Doha dan Agresi Israel

Doha dan Agresi Israel

Oleh: Dedy Yulianto

Pengamat Geopolitik

 

Serangan Israel ke sebuah gedung di Doha, Qatar, pada 9 September 2025 yang mene­waskan lima anggota Hamas dan seorang petugas keamanan lokal bukan se­kadar peristiwa militer biasa.

Hal ini menjadi simbol ba­ru ketegangan Timur Tengah yang sarat dengan dimensi geopolitik, diplomasi, dan psikologi politik.

Respons Qatar yang diawali dengan kecaman Emir Sheikh Tamim bin Hamad Al Thani dan pernyataan te­gas Perdana Menteri Mo­ham­med bin Abdulrahman memperlihatkan bahwa negara kecil dengan peran besar sebagai mediator ini ti­dak ingin dilemahkan begitu saja.

Dukungan kecaman dari Uni Emirat Arab, Arab Saudi, Mesir, dan Turki menunjukkan bahwa isu ini bukan hanya soal serangan lintas batas, tetapi sudah menyentuh martabat dan kedaulatan negara-negara kawasan.

Perlu ditekankan ada dua sisi mengapa serangan Israel dilakukan di Doha. Pertama, target langsung Israel adalah pejabat senior Hamas yang tengah membahas proposal perdamaian Gaza yang diini­siasi Amerika Serikat.

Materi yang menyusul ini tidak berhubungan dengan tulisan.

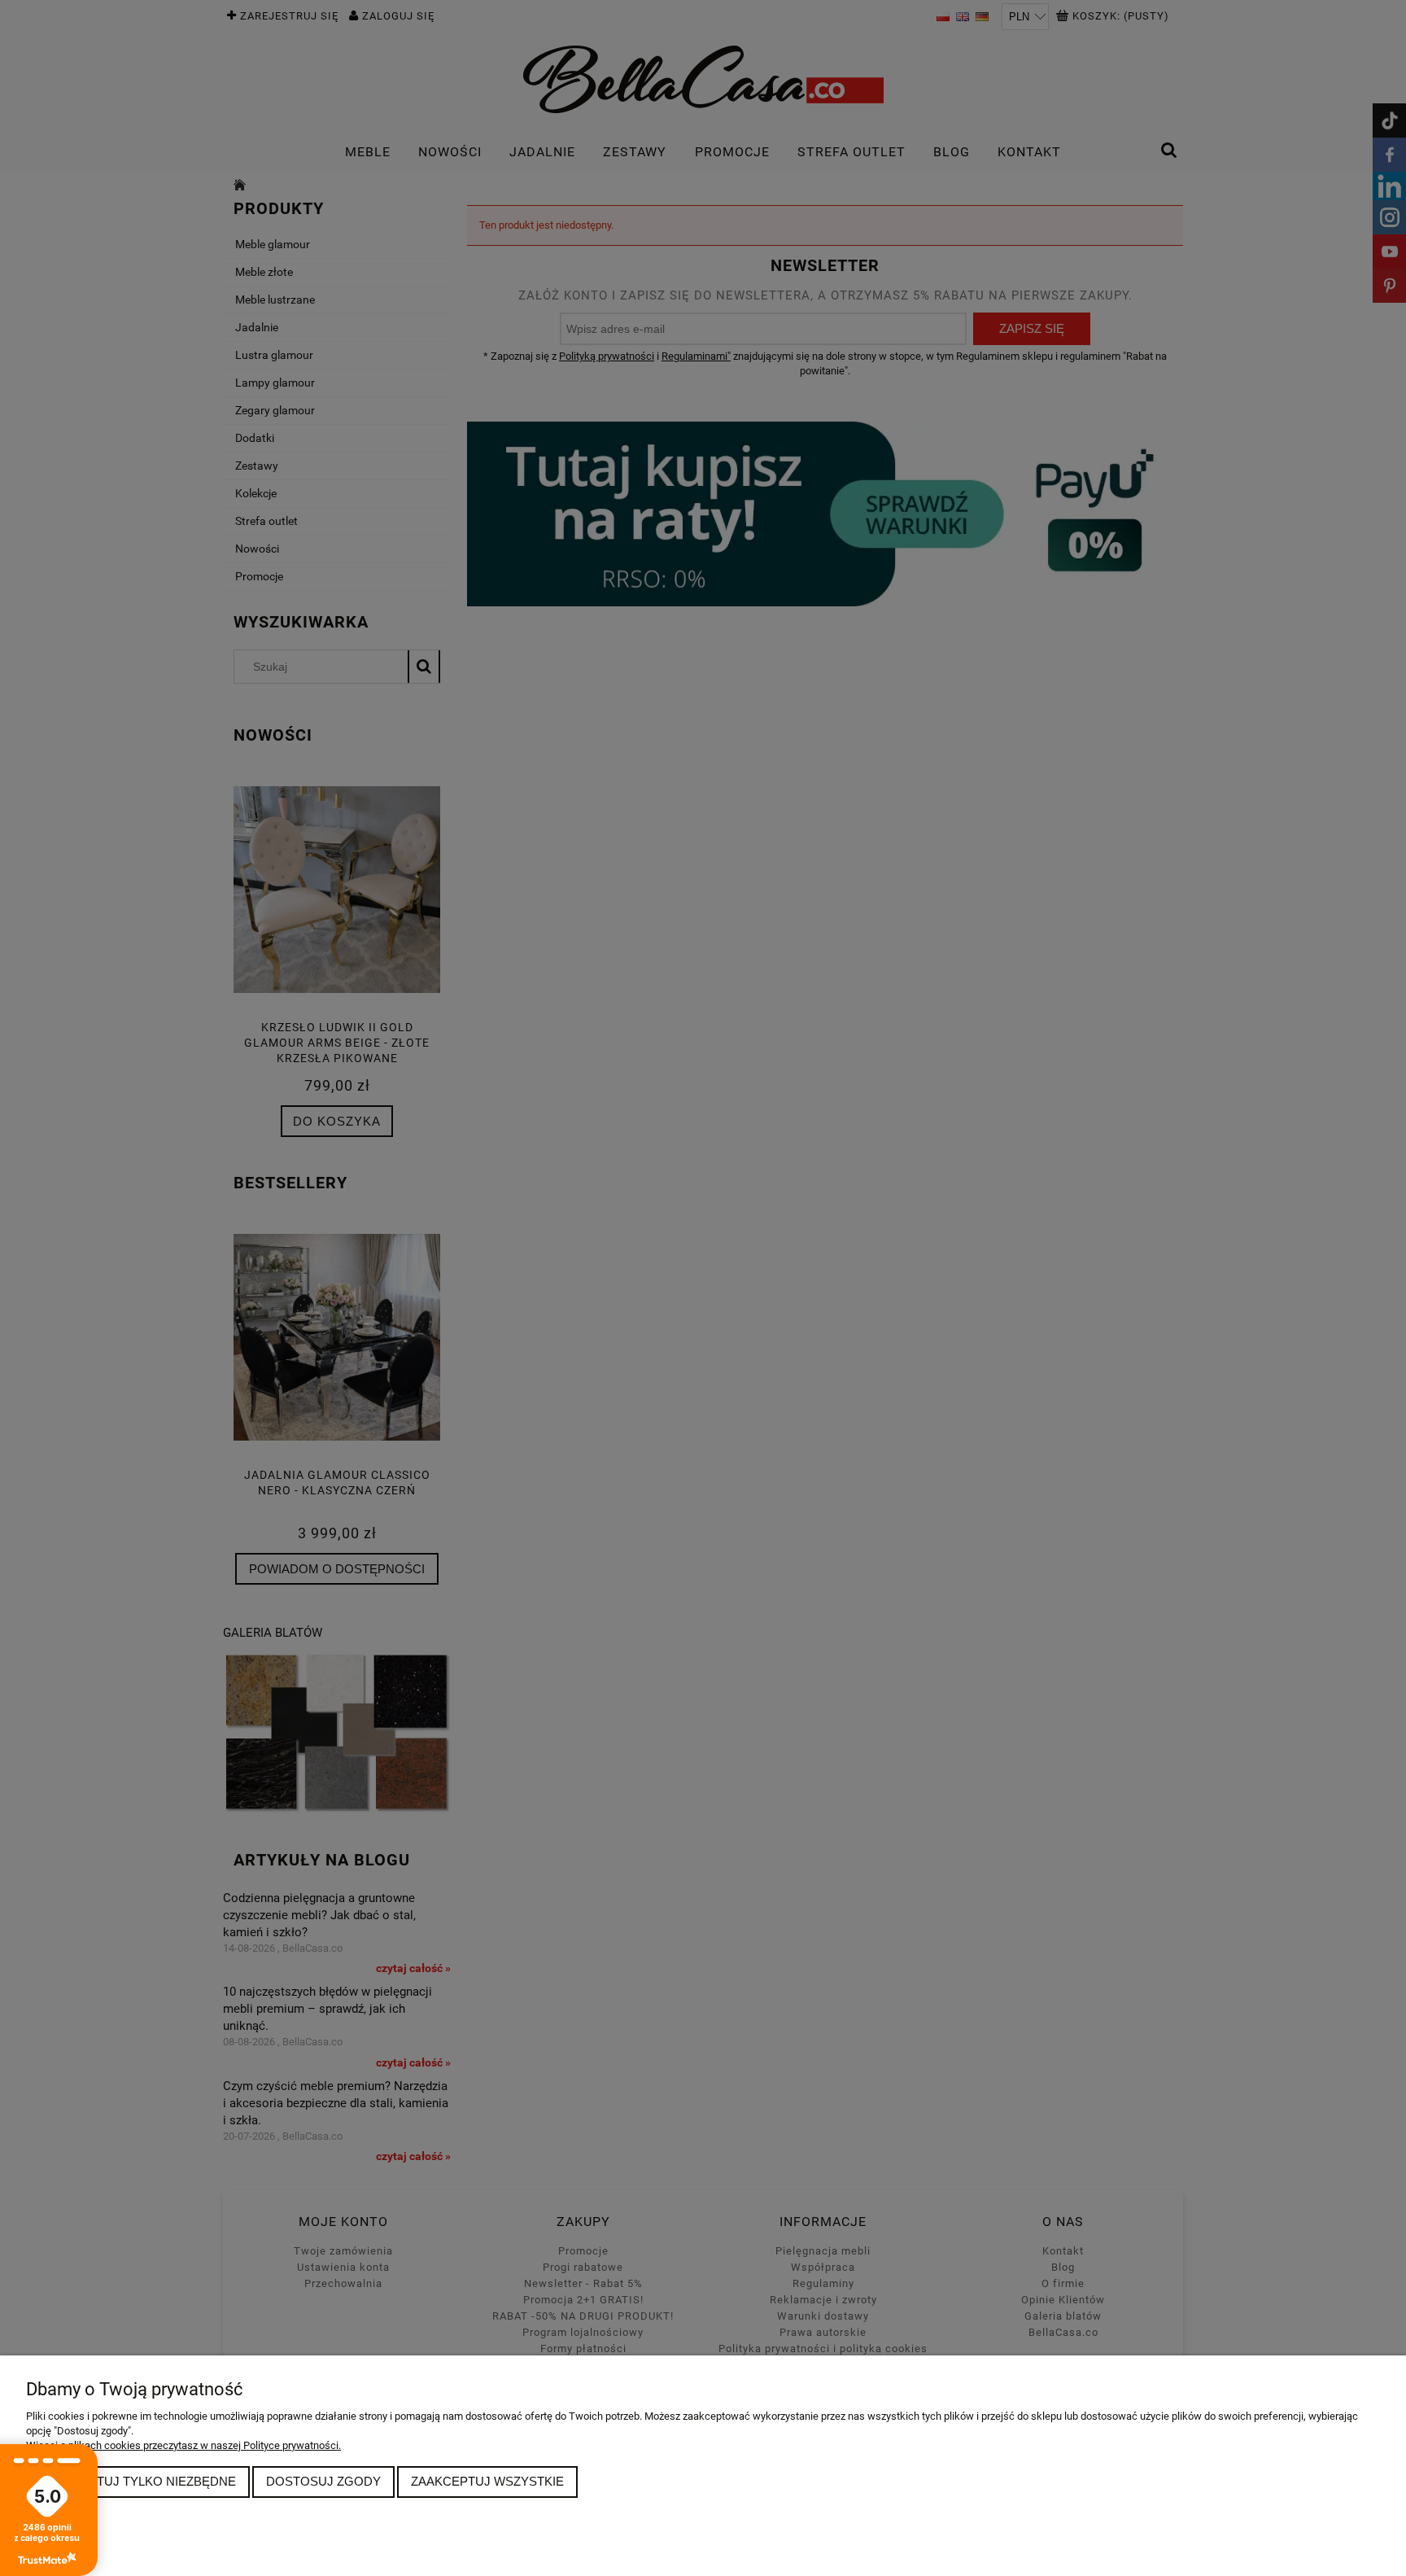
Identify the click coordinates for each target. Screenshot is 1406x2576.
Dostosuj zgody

Kedua, sejak 2012 Doha menjadi markas politik Ha­mas dan kini menjadi pusat perundingan gencatan senjata, sehingga serangan di sa­na sarat dengan pesan stra­tegis.

Israel jelas ingin melum­puhkan struktur kepemim­pinan Hamas dan pada saat yang sama mengirim pesan bahwa tidak ada tempat yang aman, bahkan di kota yang menjadi pusat diplomasi internasional.

Bagi Israel, serangan ini da­pat dipahami sebagai ­upa­ya mengubah dinamika negosiasi dengan menekan Hamas melalui psikologi ketakutan sekaligus melemah­kan posisi Qatar sebagai mediator.

Namun, justru karena se­rangan itu dilakukan di Doha, kredibilitas proses perda­maian yang dipimpin Qatar kini berada di ujung tanduk.

Dampak psikologis se­rang­­an ini lebih luas dari se­ka­dar korban jiwa. Pasalnya, ia mengguncang kepercaya­an diplomatik yang sudah su­sah payah dibangun ber­tahun-tahun.

Melanggar

Amerika Serikat pun be­reaksi keras. Donald Trump, yang saat ini kembali berpe­ran di Washington, dikabar­kan marah atas langkah Israel. Bagi AS, kehadiran Ha­mas di Doha justru lebih mudah dipantau karena di sana berdiri pangkalan mili­ter terbesar AS di kawasan.

Serangan Israel merusak kalkulasi Washington yang selama ini ingin memastikan Hamas tidak berpindah ke Iran, sekutu kuat kelompok militan dan rival berat AS maupun Israel.

Dengan demikian, Israel bukan hanya menantang Qa­tar, tetapi juga secara tidak langsung menantang garis strategis AS di kawasan.

Pertanyaan besar pun muncul terkait apakah se­rangan ini memicu eskalasi perang regional? Banyak pengamat luar ne­geri mera­gukan hal itu. Namun, ini jelas dapat dilihat sebagai ancaman serius.

Serangan Israel jelas me­langgar kedaulatan Qatar dan hukum internasional. Lebih jauh lagi, serangan ini bisa menggagalkan putaran terakhir negosiasi gencatan senjata Gaza serta upaya pembebasan sandera yang sudah berlangsung hampir dua tahun.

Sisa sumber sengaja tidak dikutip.